What is needed: Copy the stretch of the listing from the line containing "Task: Click the" through the line containing "Action: (x=71, y=161)", requests included, and increase every coordinate in its answers by 37. Leave the pictures out of your copy.
+ + + + +
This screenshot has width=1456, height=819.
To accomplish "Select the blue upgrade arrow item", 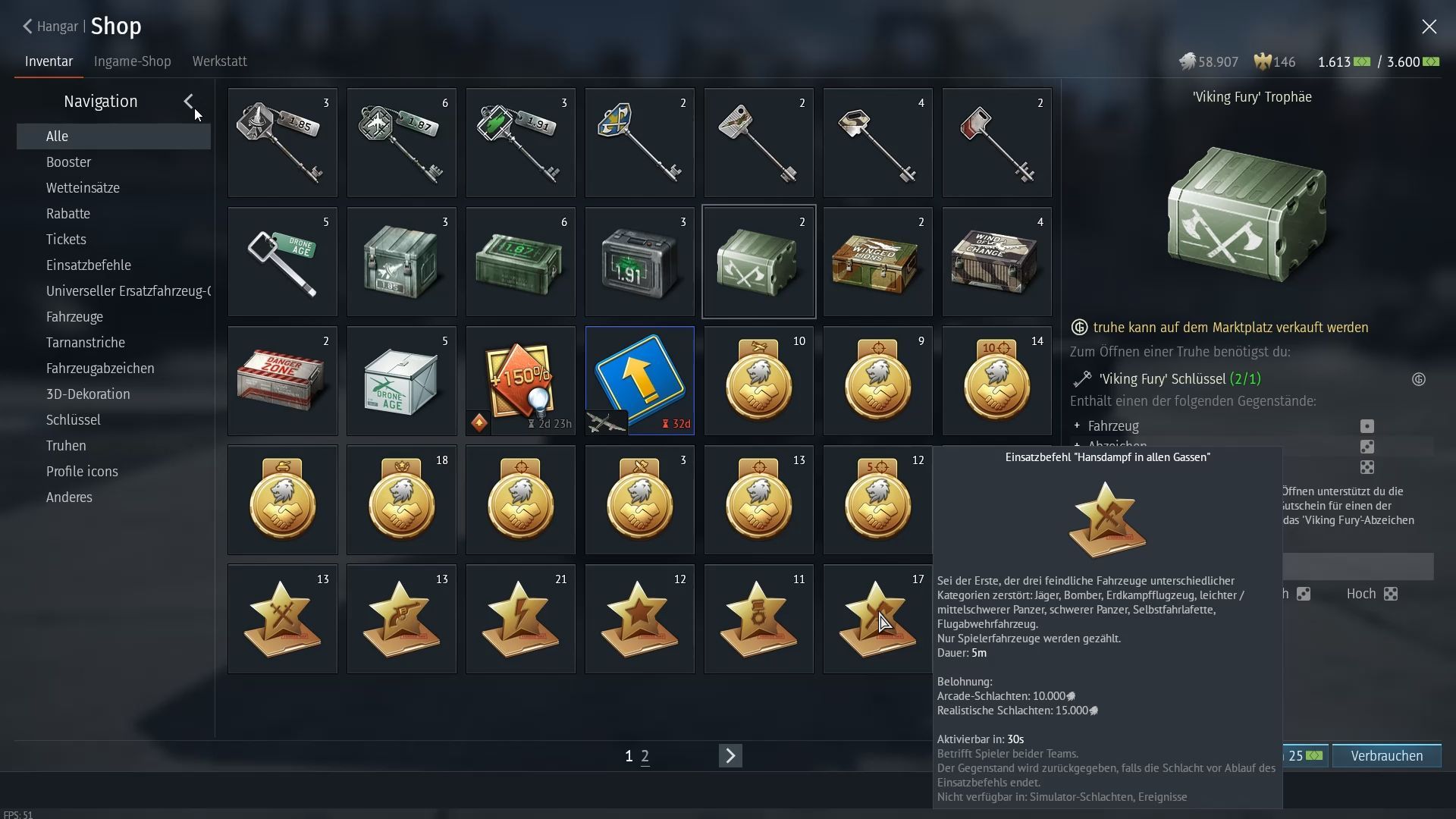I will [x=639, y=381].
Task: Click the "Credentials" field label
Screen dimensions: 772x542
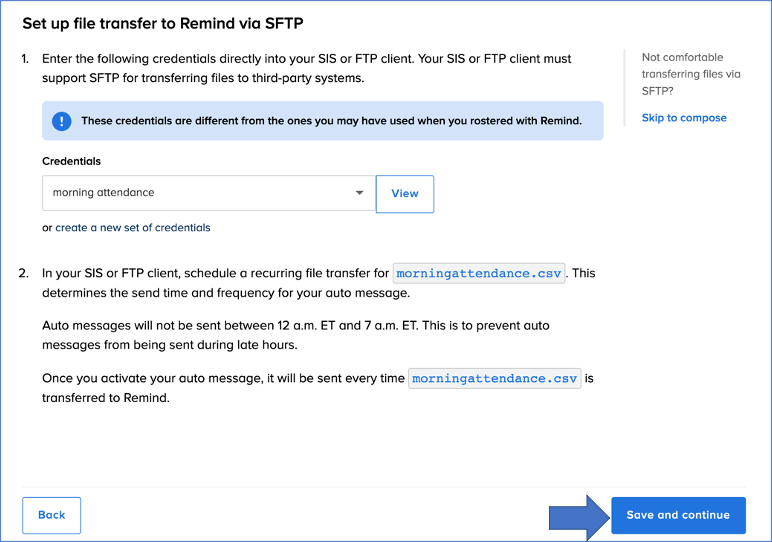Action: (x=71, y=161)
+ + + + +
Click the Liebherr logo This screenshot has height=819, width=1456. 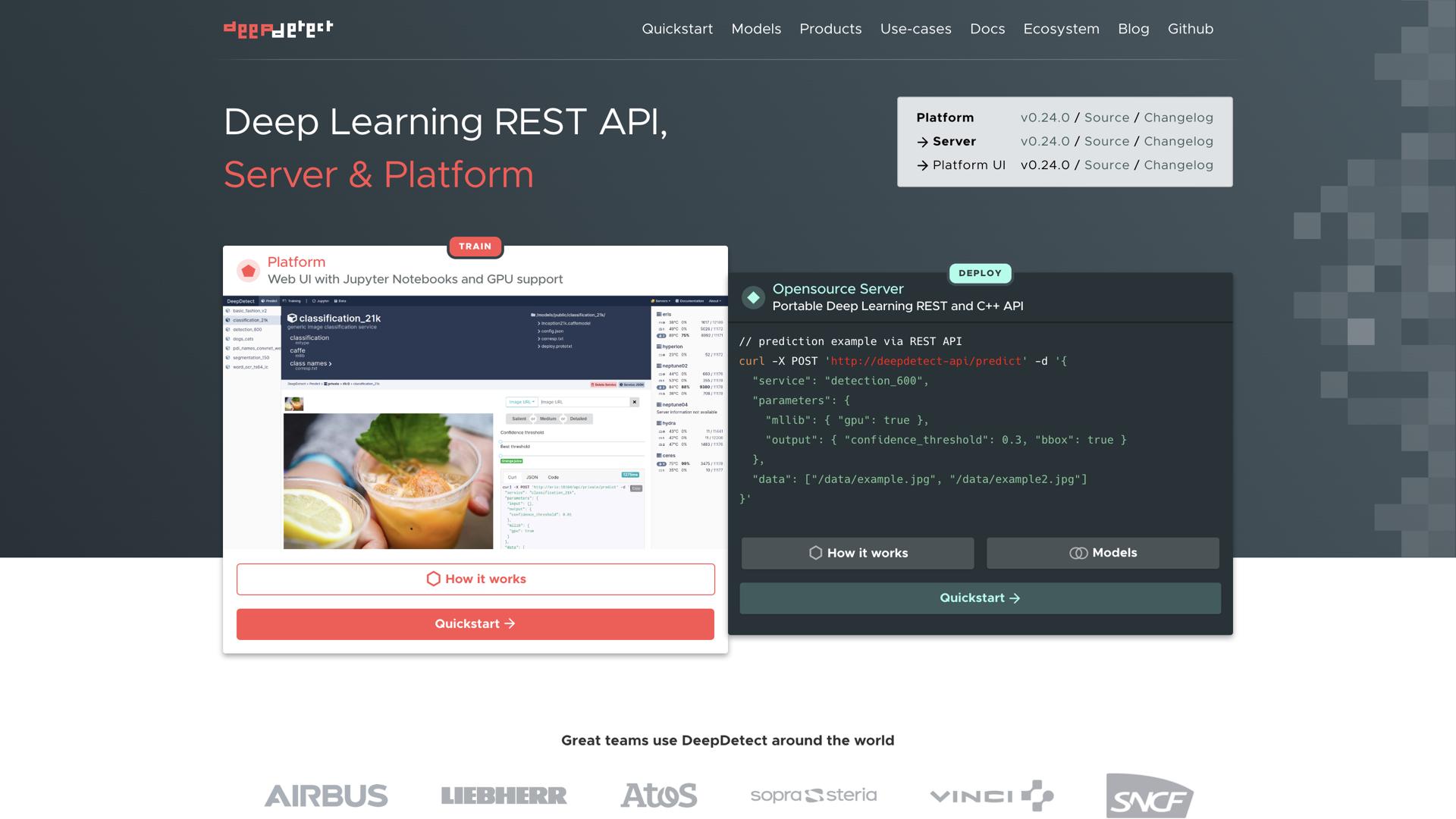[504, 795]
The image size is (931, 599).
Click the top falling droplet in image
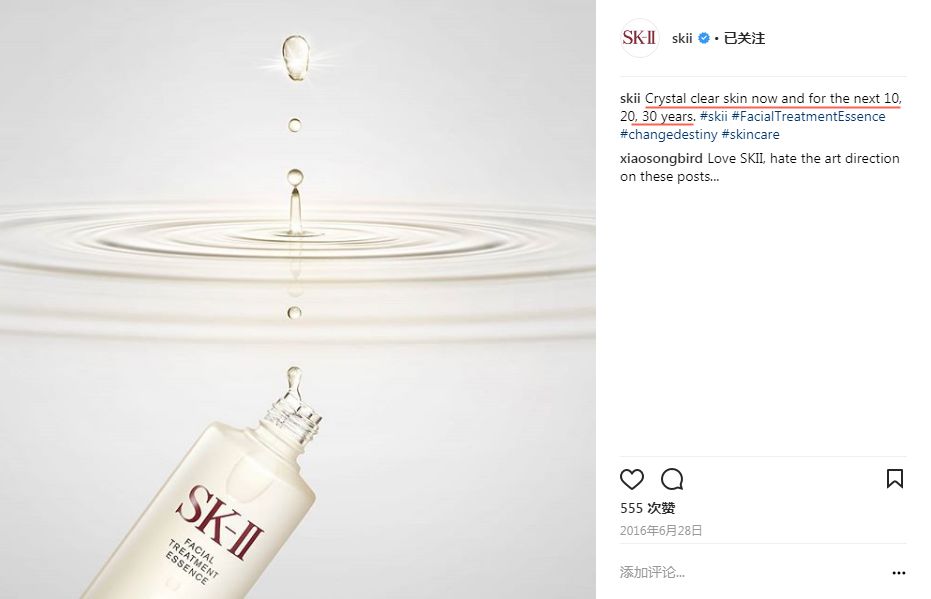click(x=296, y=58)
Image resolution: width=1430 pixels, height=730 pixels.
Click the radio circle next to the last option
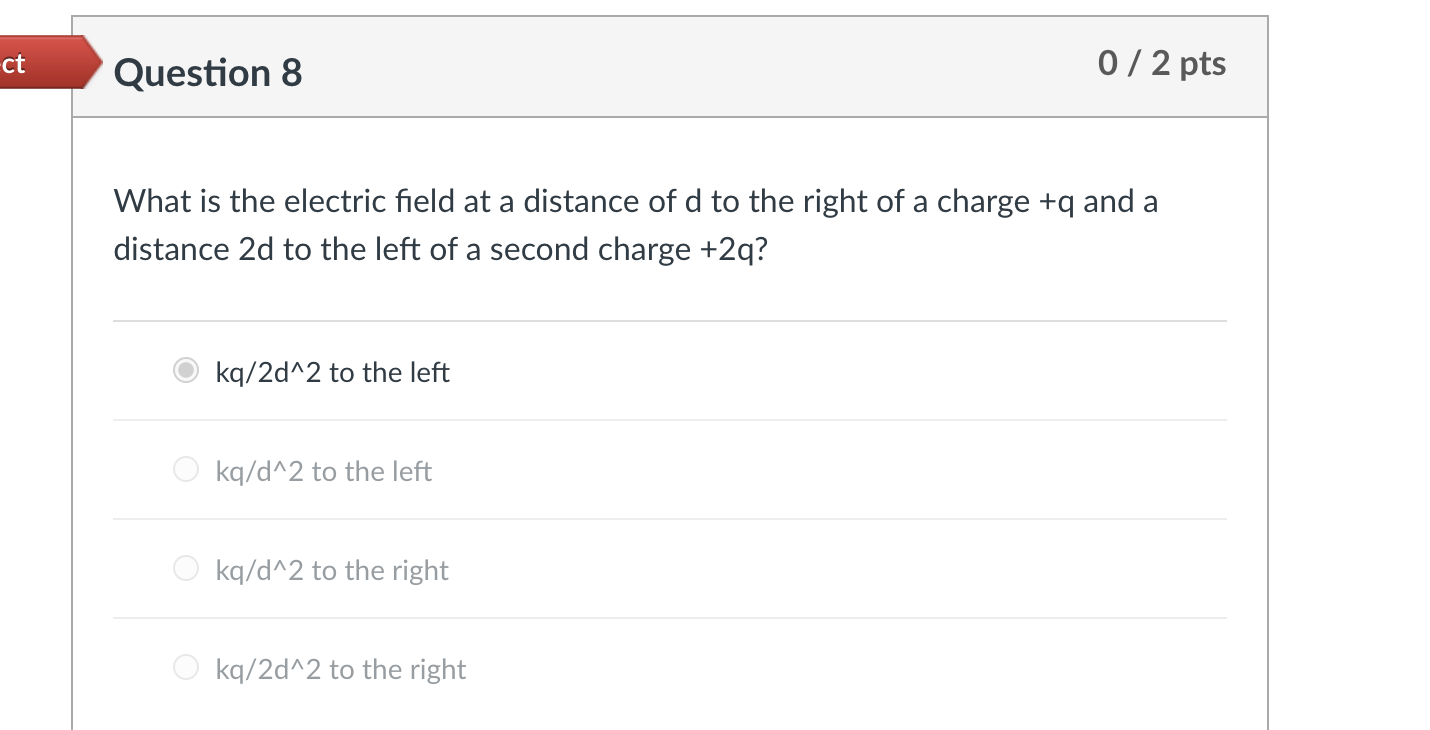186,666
+ + + + +
Final result:
Task: Click the "Credentials" field label
Screen dimensions: 772x542
Action: (x=108, y=198)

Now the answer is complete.